Hematology and serum biochemistry

The hematology and serum biochemistry results for all the cats are reported in Table 3 and Table 4, respectively. Band neutrophilia (36.8%), segmented neutrophilia (35%), and monocytosis (43.9%) were seen in cats with FCGS. Thrombocytopenia (245.4 ± 39.36) was prominent and was found in 39/55 cats. The most prominent serum biochemistry findings were elevation of total proteins (96.5%), hyperglobulinaemia (96.5%), low albumin to globulin ratio (63.2%), increase urea (26.3%), and hypoalbuminemia (21%).

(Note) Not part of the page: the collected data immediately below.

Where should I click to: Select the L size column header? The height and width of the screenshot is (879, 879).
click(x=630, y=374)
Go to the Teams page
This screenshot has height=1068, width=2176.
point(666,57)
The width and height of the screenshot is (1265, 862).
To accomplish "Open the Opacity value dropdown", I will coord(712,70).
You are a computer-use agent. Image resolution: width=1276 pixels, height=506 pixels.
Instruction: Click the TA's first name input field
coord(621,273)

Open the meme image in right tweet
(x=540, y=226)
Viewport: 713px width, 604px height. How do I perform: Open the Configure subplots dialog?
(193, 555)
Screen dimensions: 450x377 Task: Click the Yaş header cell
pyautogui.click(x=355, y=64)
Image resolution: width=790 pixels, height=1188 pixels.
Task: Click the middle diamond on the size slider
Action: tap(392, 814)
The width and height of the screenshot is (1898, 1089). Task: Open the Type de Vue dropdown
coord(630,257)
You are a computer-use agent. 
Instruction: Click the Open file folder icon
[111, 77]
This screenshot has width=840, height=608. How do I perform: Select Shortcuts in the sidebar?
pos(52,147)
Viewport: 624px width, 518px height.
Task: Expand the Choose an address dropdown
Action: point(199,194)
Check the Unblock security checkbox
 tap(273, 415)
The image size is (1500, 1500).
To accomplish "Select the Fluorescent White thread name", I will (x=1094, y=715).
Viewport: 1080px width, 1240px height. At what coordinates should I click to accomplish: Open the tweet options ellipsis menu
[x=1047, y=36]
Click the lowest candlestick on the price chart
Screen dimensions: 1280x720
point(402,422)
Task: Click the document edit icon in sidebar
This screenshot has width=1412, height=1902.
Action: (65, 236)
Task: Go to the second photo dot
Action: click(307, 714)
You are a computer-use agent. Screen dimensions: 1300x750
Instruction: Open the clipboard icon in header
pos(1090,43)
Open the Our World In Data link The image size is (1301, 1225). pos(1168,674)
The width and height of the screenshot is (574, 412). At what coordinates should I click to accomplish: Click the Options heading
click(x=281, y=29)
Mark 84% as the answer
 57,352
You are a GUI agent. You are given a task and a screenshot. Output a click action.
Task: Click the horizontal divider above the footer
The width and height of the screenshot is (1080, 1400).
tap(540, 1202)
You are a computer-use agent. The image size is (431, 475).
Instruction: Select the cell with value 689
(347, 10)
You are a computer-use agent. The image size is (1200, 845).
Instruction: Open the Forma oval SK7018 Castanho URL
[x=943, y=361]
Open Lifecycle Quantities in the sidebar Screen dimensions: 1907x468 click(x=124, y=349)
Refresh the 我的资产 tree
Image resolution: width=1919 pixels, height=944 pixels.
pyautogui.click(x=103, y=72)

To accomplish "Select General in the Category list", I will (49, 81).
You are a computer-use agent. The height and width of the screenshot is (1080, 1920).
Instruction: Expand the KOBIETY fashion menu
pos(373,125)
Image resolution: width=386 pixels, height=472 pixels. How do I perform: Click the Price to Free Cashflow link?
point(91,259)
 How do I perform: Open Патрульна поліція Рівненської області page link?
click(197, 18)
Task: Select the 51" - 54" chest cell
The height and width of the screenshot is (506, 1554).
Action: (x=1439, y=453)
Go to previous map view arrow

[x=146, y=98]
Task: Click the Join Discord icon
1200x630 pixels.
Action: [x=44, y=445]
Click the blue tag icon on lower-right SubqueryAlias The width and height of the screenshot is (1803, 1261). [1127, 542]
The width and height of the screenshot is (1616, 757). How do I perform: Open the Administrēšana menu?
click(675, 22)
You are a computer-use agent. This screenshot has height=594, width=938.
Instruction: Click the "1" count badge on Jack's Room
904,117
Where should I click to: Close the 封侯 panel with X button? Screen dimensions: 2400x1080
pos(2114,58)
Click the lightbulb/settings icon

Treatment management and medications

The therapeutic regimen of all 57 cats were based on the combinations of 19 drugs ± complete or partial dental extraction and dental scaling are shown in Table 5. A successful follow-up with a survival status of all cases was analyzed. The patient records and descriptions from the owners indicated after partial and full mouth dental

 

Table 4: Serum biochemical results of 57 cats diagnosed with FCGS

Parameters (n=57)	Normal range	Mean ± SE	Median	No. (%) Value >URL	No. (%) Value <LRL
Sodium (n=57)	146 - 156mmol/L	151.8 ± 0.76	151.4	7(12.3)	4(7)
Potassium (n=57)	3.9 - 5.5 mmol/L	4.7 ± 0.08	4.6	5(8.8)	2(3.5)
Chloride (n=56)	110 - 132mmol/L	115.7 ± 0.9	116	1(1.8)	6(10.7)
Phosphate (n=12)	1.1 - 2.8 mmol/L	1.6 ± 0.23	1.46	1(8.3)	2(16.7)
Urea (n=57)	3 - 10 mmol/L	10.6 ± 1.43	8.6	15(26.3)	0(0)
Creatinine (n=57)	60 - 193 µmol/L	153.9 ± 19.45	132	6(10.5)	0(0)
ALT (n=57)	10 - 90 U/L	68.5 ± 12.71	44.4	7(12.3)	0(0)
ALKP (n=28)	<80 U/L	23.9 ± 4.04	16	1(3.6)	0(0)
Total protein (n=57)	55 - 75 g/L	98.1 ± 1.68	97.7	55(96.5)	0(0)
Albumin (n=57)	25 - 40 g/L	28.3 ± 0.6	28.6	0(0)	12(21)
Globulin (n=57)	25 - 45 g/L	69.8 ± 1.8	69.7	55(96.5)	0(0)
A:G ratio (n=57)	0.5 - 1.4 Unit	0.59 ± 0.11	0.4	4(7)	36(63.2)

SE: Standard error; URL: Upper reference limit; LRL: Lower reference limit; ALT: Alanine Transaminase; ALKP: Alkaline Phosphatase; A: G= Albumin: Globulin Ratio

 

Table 5: Therapeutic combination and the outcomes for 57 cats diagnosed with FCGS between 2008-2018 in UPM.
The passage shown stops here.